Je crois que celui qui s’est permis cette remarque, n’a jamais entendu parler de Juliette. Qu’il ne connaît pas cette jeune femme, ni cette famille et le don de soi qui la caractérise. Depuis le début du confinement, Sandrine, la maman, confectionne des masques en tissus qu’elle distribue gratuitement. Hier, elle m’en a livré cinq pour un ami. Juliette était avec elle. La jeune femme avait retrouvé l’entrain que je lui connais.
Depuis toujours, elle est contrainte de chercher l’ouverture, cet autre regard qui lui fait trouver sa place dans un monde pas toujours adapté à ce qu’elle est. Comme nous, elle a dû trouver sa manière de vivre le moment ! Elle a a choisi la musique en partage et cela lui va bien, n’en déplaise au rabat-joie ! L’aménagement des sorties permis aux personnes différentes comme elle, a ramené le sourire sur ses lèvres.
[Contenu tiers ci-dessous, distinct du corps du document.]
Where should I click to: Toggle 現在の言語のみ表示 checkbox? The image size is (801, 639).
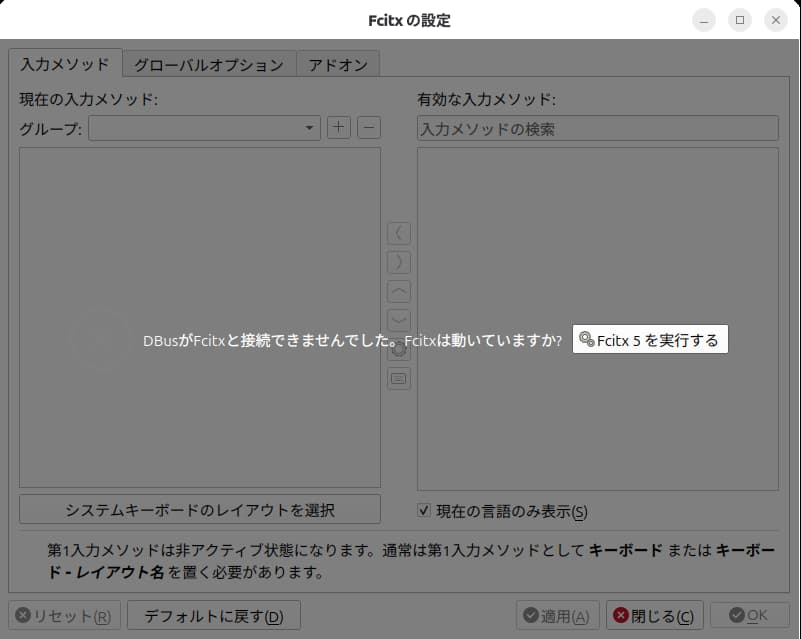tap(423, 510)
Il n’empêche, hier, Juliette était inquiète. Inquiète pour sa grande sœur embarquée sur le Charles De Gaulle. Une grande sœur confinée à bord suite à des cas suspectés (désormais avérés) de coronavirus. Et le confinement sur un porte-avion, c’est autre qu’un enfermement ! Vous comprenez pourquoi Juliette chante aussi ? Parce qu’elle aimerait que l’on prenne soin de sa sœur (et de son frère aussi) qui est loin, comme elle et les siens prennent soin des autres. Juliette vit le monde dans tout ce qu’il émet comme ondes. Que dire de celles de ce présent ?
Tiens, à mon tour, je voudrais raconter une petite histoire à la jeune musicienne. L’histoire de Juliette la tourterelle. Celle qui chaque matin venait se poser sur le volet de Rose (je vous l’avais raconté dans un précédent papier). Juliette est revenue régulièrement roucouler, ou plutôt, selon la version de Rose, réclamer son Roméo. La bonne nouvelle, c’est qu’à force d’appeler, elle a fini par le trouver son Roméo ! J’ai même reçu la photo, une vraie scène du balcon ! (Rose est comme ça, un peu paparazzi des fois). Juliette, la musicienne, ne verra pas cette photo mais sa maman saura la lui décrire.
Juliette, la musicienne, fait comme l’oiseau. Elle chante en s’accompagnant au piano et nous fait planer un peu. Le vendredi, à 18h, elle nous offre un billet pour l’ailleurs. Son ailleurs. Elle chante juste et haut, Juliette. Juste et haut dans un monde qui sonne faux.